In a revolutionary approach the researchers from the Cancer Research UK Cambridge Institute made the discovery by combining images from cancer samples with genetic data. They proved conclusively that loss of PTEN was commonly found only in the cancerous cells and not the ‘normal’ cells that help make up the tumour mass.
PTEN acts as a brake in healthy cells, preventing a chain of events from occurring that triggers cells to rapidly divide and make new copies. Loss of this gene removes this brake — a genetic mistake that is already known to trigger the development of many cancer types.
The discovery could pave the way for new treatments that are able to block cell signals switched on in tumours with low levels of PTEN.
Study author, Dr Filipe Correia Martins, at the Cancer Research UK Cambridge Institute, said: “Very little is known about the genetic faults behind this form of aggressive ovarian cancer.

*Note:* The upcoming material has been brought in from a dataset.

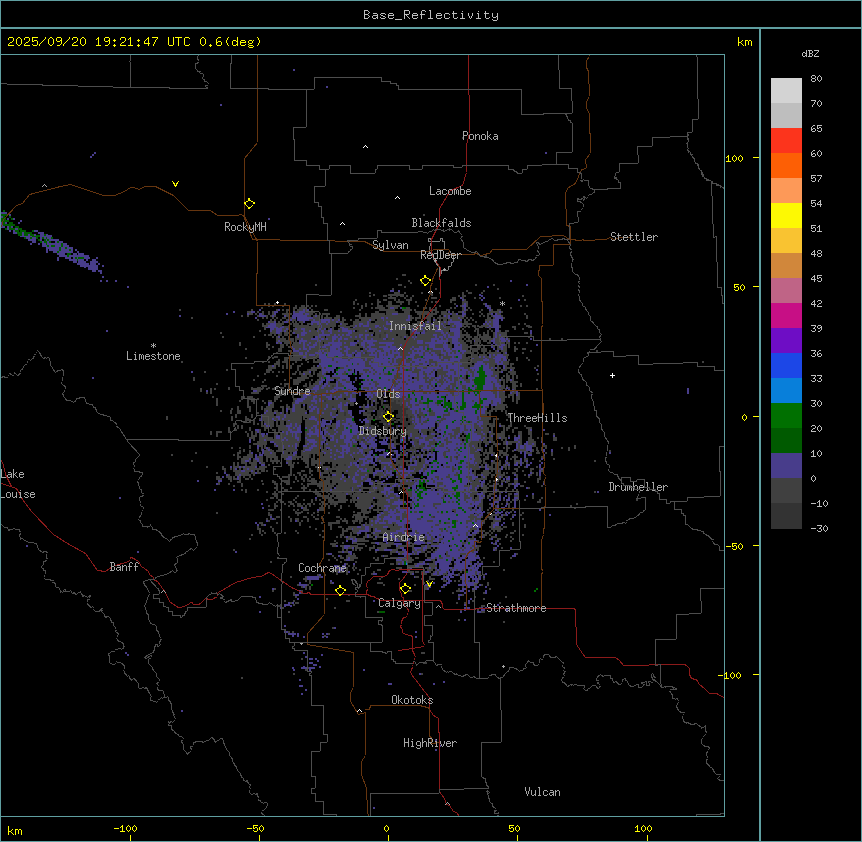Click the Vulcan town label

point(542,792)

But our important study conclusively proves that PTEN is a key player in this disease. The next step is to develop our approach to be able to rapidly identify tumours with low levels of PTEN, so that doctors can pick the best treatments.”
The study looked at images and genetic data from The Cancer Genome Atlas — a collection of samples from hundreds of different cancer types cataloguing all the genetic changes. The team analysed levels of PTEN in around 500 ovarian tumour samples. The images helped researchers to home in on PTEN levels in the cancer cells while ignoring the other cells in the samples.

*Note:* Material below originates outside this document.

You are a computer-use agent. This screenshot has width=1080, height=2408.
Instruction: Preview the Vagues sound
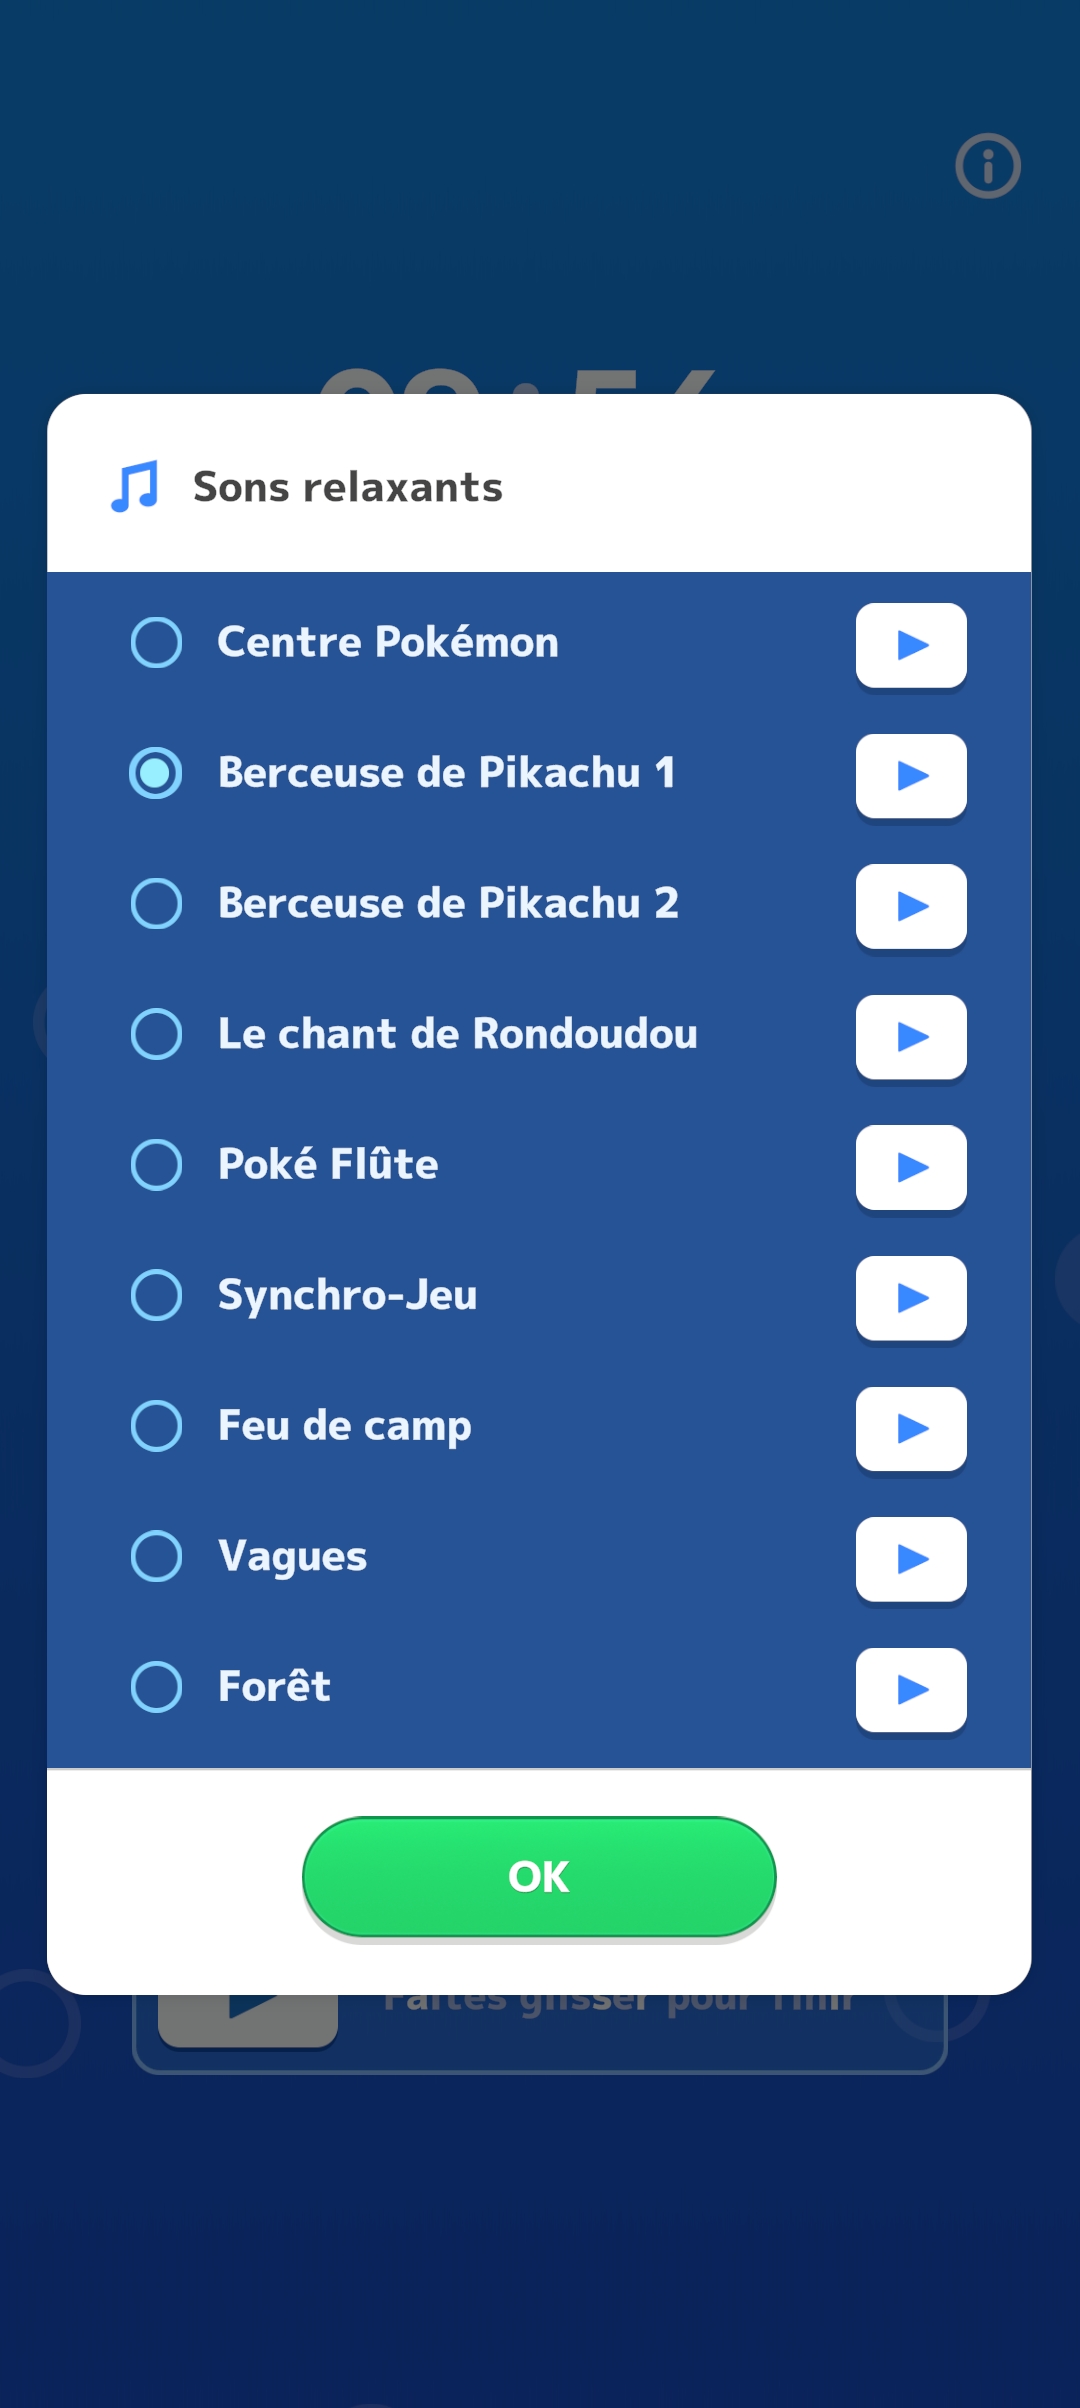pyautogui.click(x=910, y=1559)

Around 7,000 women are diagnosed with ovarian cancer each year in the UK and 35 per cent will survive for at least 10 years.
Nell Barrie, senior science information manager at Cancer Research UK, said: “We urgently need better treatments for ovarian cancer. Research like this gives scientists and doctors a clearer view of what is driving this form of ovarian cancer and has the potential to lead to new treatments.
“The mix of genetic faults within cancers has posed a major challenge in taking tumour samples that give a more accurate snap-shot of the disease. Combining imaging and genetic data could be a major step forward in this conundrum.”